Despite more than three decades of public and private efforts to expand broadband availability, millions of Americans still lack access to reliable high-speed internet service and millions more cannot afford connections when they are available.
The broadband access initiative works to solve these problems by:
- Advocating for state and federal policy change.
- Addressing key research gaps.
- Partnering with state governments to implement evidence-based solutions for broadband expansion.
- Equipping stakeholders with the information and resources they need to support universal access.
The broadband access initiative has conducted extensive research indicating that although no single policy will achieve universal access, several common strategies have been successful at expanding broadband.

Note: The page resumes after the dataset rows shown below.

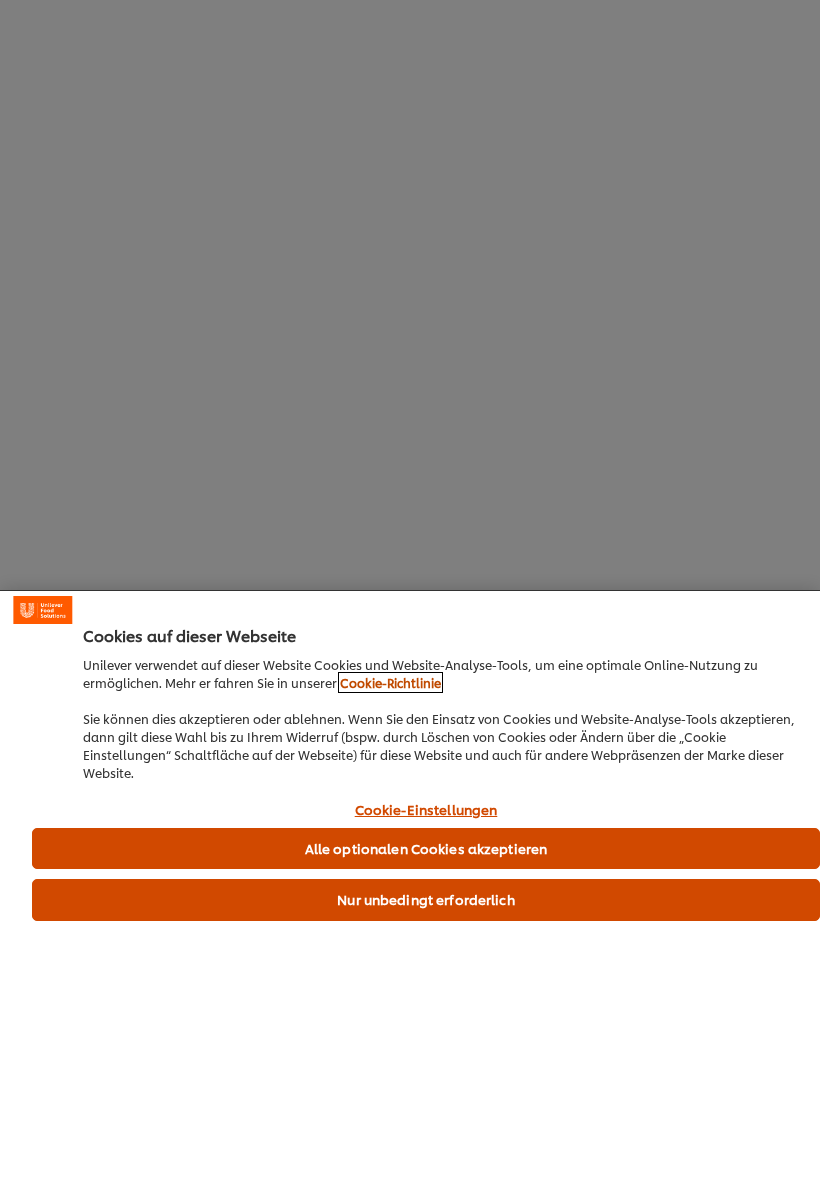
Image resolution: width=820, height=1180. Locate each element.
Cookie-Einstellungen (426, 810)
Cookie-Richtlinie (390, 682)
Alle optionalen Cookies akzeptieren (426, 848)
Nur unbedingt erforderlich (425, 899)
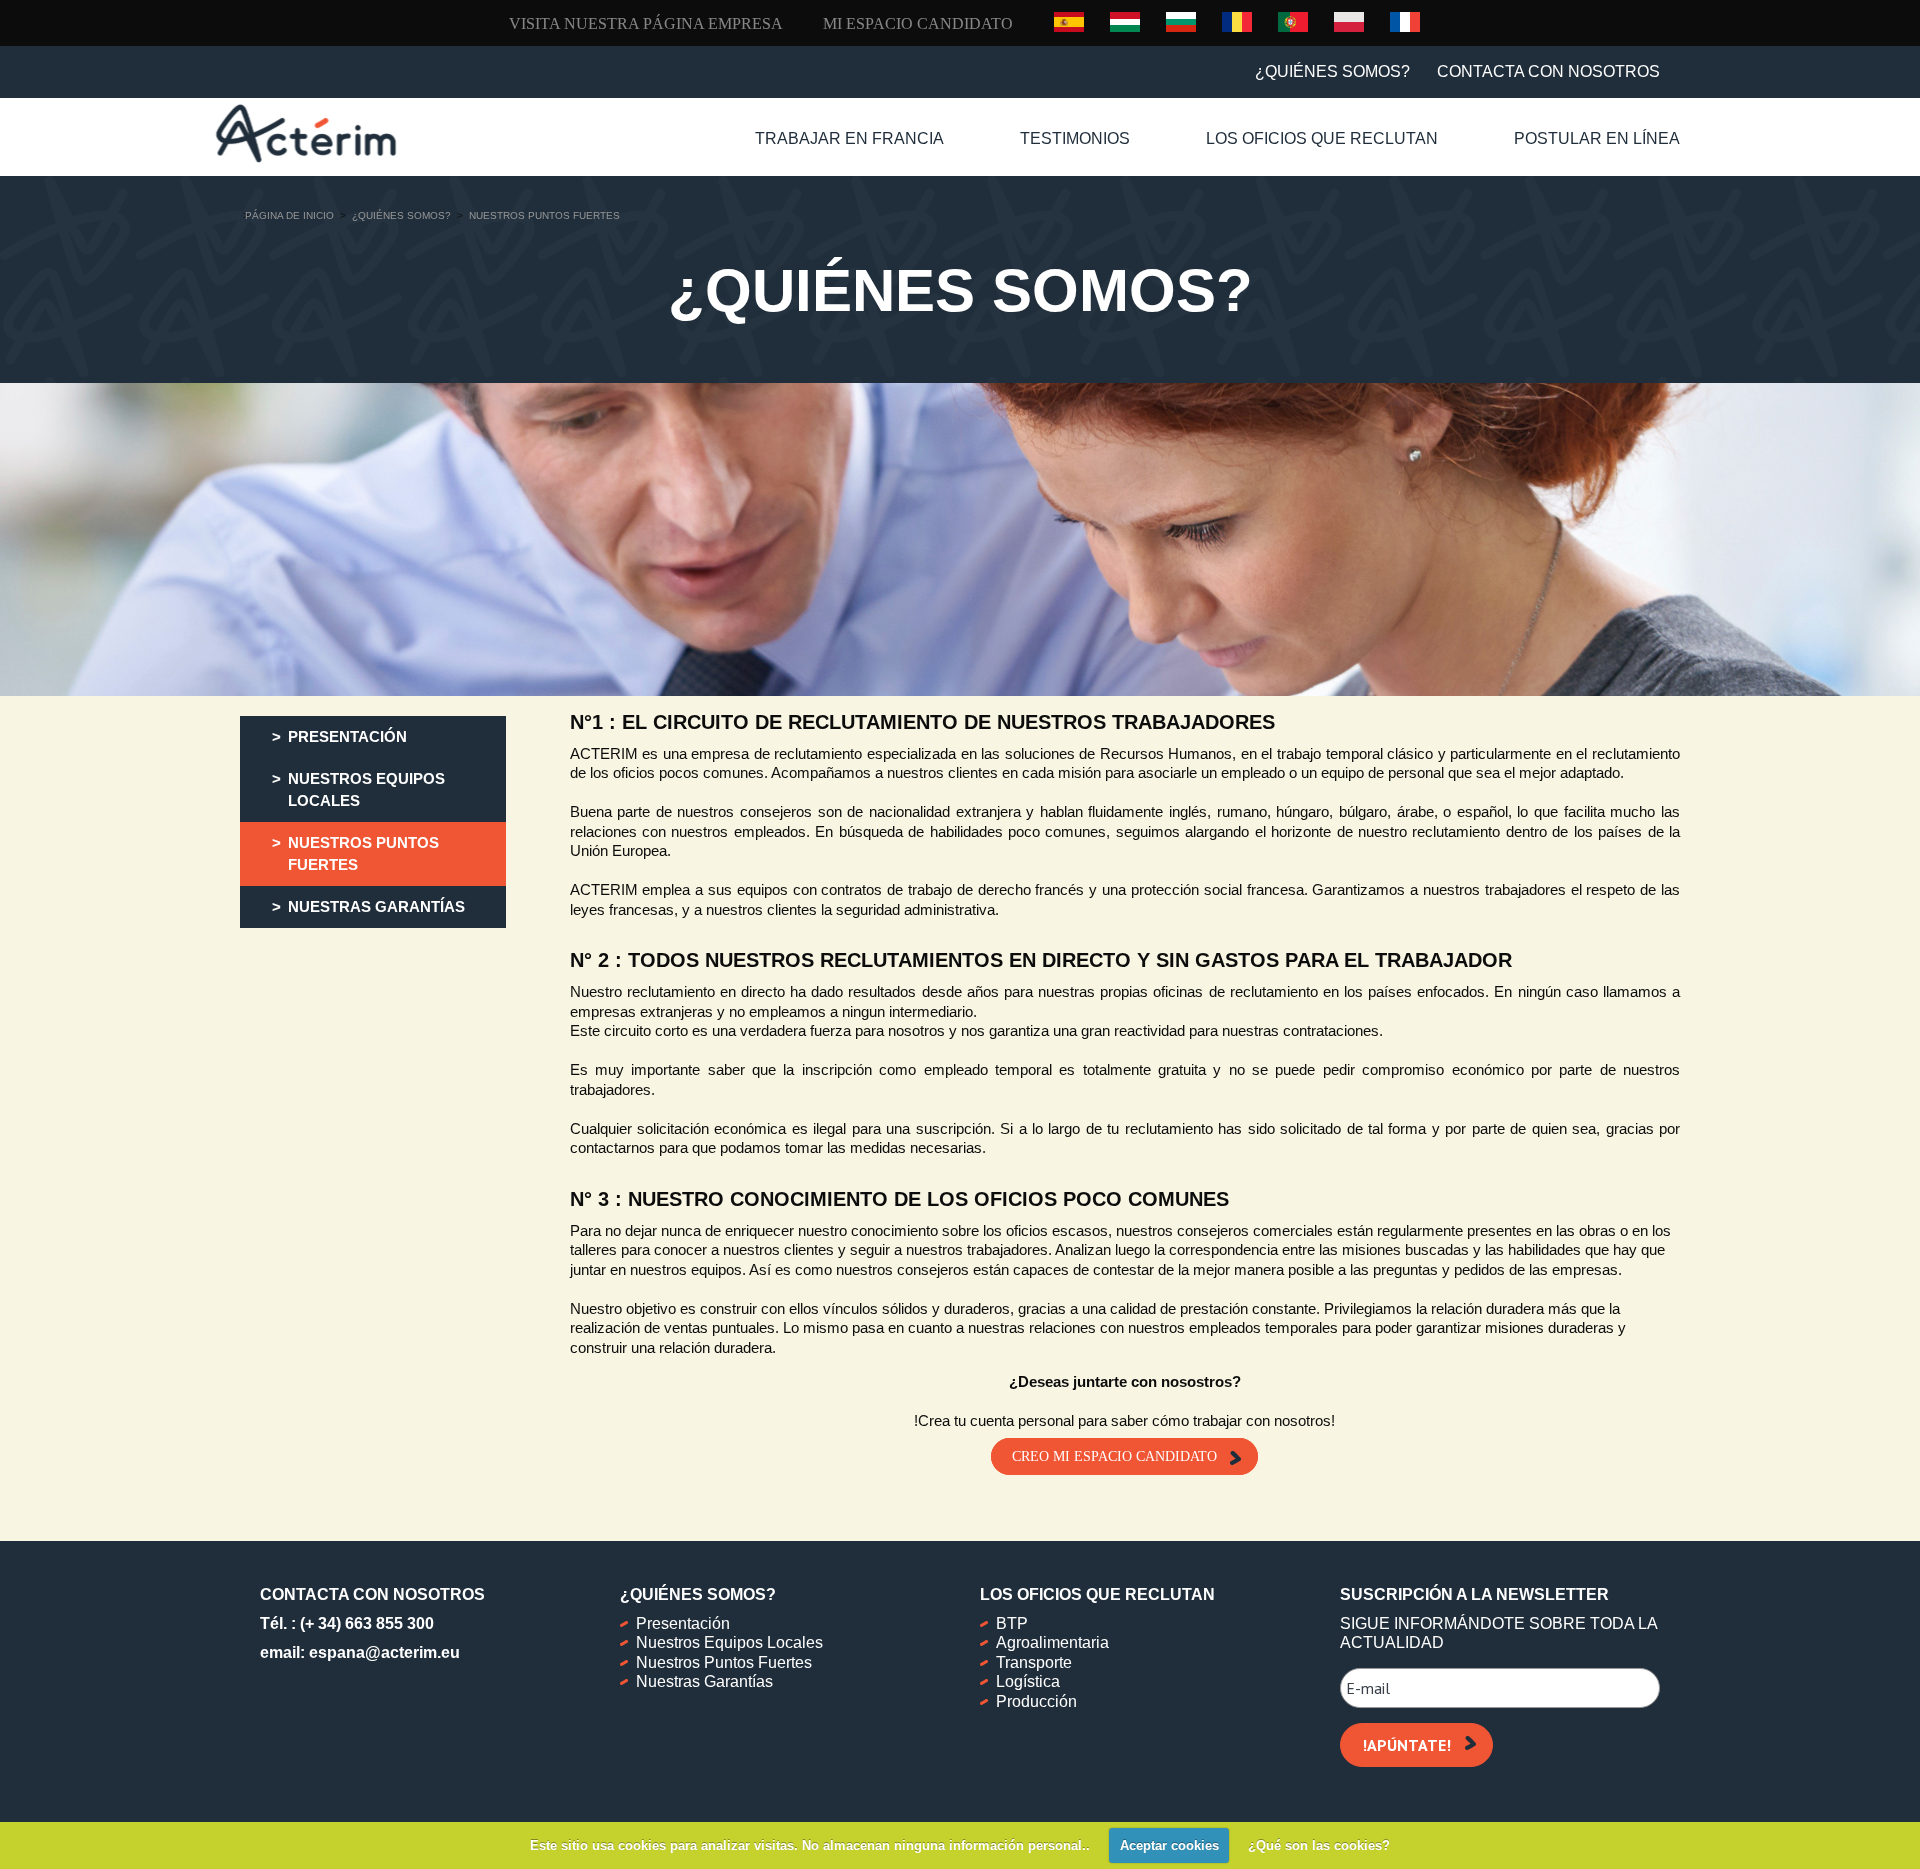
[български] (1181, 21)
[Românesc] (1237, 21)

These strategies include:
- Raising minimum speeds and prioritizing technologies that can be scaled to reach those elevated standards to help ensure that networks built today will still be useful years into the future.
- Ensuring long-term funding to help communities and providers confidently plan for network expansion and address costs for future technology upgrades.
- Improving accountability and oversight of public funds to guarantee that projects achieve their intended purpose and that taxpayers receive the connections they were promised.
- Addressing affordability of connections, including by examining the full costs of broadband deployment and operations; how those costs vary by market; and the range of interventions that can effectively and sustainably deliver affordable connections for all.
- Defining a role for each level of government because universal access cannot be achieved by any single policy or unit of government and instead will require local, state, and federal coordination.